[Start of GIVEN RECORDS]
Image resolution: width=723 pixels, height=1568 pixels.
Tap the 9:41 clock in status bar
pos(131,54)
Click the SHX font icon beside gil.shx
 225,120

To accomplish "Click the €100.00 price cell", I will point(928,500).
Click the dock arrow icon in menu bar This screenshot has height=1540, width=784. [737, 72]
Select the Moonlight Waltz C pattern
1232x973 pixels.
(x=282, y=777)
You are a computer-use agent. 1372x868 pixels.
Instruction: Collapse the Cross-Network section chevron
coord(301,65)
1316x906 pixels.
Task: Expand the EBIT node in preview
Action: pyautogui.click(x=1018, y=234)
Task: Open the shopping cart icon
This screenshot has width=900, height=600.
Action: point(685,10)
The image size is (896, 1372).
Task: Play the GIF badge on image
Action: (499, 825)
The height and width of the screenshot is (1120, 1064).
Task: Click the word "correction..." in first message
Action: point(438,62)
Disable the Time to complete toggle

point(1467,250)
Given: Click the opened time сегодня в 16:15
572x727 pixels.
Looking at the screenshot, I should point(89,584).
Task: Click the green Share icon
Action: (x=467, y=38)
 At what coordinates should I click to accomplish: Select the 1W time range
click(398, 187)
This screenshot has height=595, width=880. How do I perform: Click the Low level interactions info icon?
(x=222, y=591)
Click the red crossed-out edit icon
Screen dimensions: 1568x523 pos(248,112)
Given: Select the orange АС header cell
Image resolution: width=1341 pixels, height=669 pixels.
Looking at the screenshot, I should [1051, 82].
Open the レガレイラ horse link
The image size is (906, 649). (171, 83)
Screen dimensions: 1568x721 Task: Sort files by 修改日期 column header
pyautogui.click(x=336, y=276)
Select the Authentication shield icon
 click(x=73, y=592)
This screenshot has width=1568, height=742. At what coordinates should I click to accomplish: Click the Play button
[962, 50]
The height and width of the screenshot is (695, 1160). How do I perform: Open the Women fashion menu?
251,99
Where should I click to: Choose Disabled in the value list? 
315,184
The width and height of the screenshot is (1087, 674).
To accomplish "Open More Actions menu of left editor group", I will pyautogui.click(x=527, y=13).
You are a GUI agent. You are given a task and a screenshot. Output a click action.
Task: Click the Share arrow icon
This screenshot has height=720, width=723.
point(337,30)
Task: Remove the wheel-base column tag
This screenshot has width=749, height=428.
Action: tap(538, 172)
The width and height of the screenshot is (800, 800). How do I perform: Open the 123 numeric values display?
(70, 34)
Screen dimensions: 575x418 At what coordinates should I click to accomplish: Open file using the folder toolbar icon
[End of GIVEN RECORDS]
» **WHAT IS NEEDED**: Rewrite all the data above, swapping every "Select" for "Pick" and keeping everything else the same.

» **SOLUTION BELOW**:
Image resolution: width=723 pixels, height=1568 pixels.
Tap the 9:41 clock in status bar
pos(131,54)
Click the SHX font icon beside gil.shx
 225,120

To accomplish "Click the €100.00 price cell", I will point(928,500).
Click the dock arrow icon in menu bar This screenshot has height=1540, width=784. [737, 72]
Pick the Moonlight Waltz C pattern
1232x973 pixels.
(x=282, y=777)
You are a computer-use agent. 1372x868 pixels.
Instruction: Collapse the Cross-Network section chevron
coord(301,65)
1316x906 pixels.
Task: Expand the EBIT node in preview
Action: pyautogui.click(x=1018, y=234)
Task: Open the shopping cart icon
This screenshot has width=900, height=600.
Action: point(685,10)
The image size is (896, 1372).
Task: Play the GIF badge on image
Action: (499, 825)
The height and width of the screenshot is (1120, 1064).
Task: Click the word "correction..." in first message
Action: point(438,62)
Disable the Time to complete toggle

point(1467,250)
Given: Click the opened time сегодня в 16:15
572x727 pixels.
Looking at the screenshot, I should point(89,584).
Task: Click the green Share icon
Action: (x=467, y=38)
 At what coordinates should I click to accomplish: Pick the 1W time range
click(398, 187)
This screenshot has height=595, width=880. How do I perform: Click the Low level interactions info icon?
(x=222, y=591)
Click the red crossed-out edit icon
Screen dimensions: 1568x523 pos(248,112)
Given: Pick the orange АС header cell
Image resolution: width=1341 pixels, height=669 pixels.
Looking at the screenshot, I should [1051, 82].
Open the レガレイラ horse link
The image size is (906, 649). (171, 83)
Screen dimensions: 1568x721 Task: Sort files by 修改日期 column header
pyautogui.click(x=336, y=276)
Pick the Authentication shield icon
 click(x=73, y=592)
This screenshot has width=1568, height=742. At what coordinates should I click to accomplish: Click the Play button
[962, 50]
The height and width of the screenshot is (695, 1160). How do I perform: Open the Women fashion menu?
251,99
Where should I click to: Choose Disabled in the value list? 
315,184
The width and height of the screenshot is (1087, 674).
To accomplish "Open More Actions menu of left editor group", I will pyautogui.click(x=527, y=13).
You are a GUI agent. You are given a task and a screenshot. Output a click action.
Task: Click the Share arrow icon
This screenshot has height=720, width=723.
point(337,30)
Task: Remove the wheel-base column tag
This screenshot has width=749, height=428.
Action: tap(538, 172)
The width and height of the screenshot is (800, 800). How do I perform: Open the 123 numeric values display?
(70, 34)
Screen dimensions: 575x418 At what coordinates should I click to accomplish: Open file using the folder toolbar icon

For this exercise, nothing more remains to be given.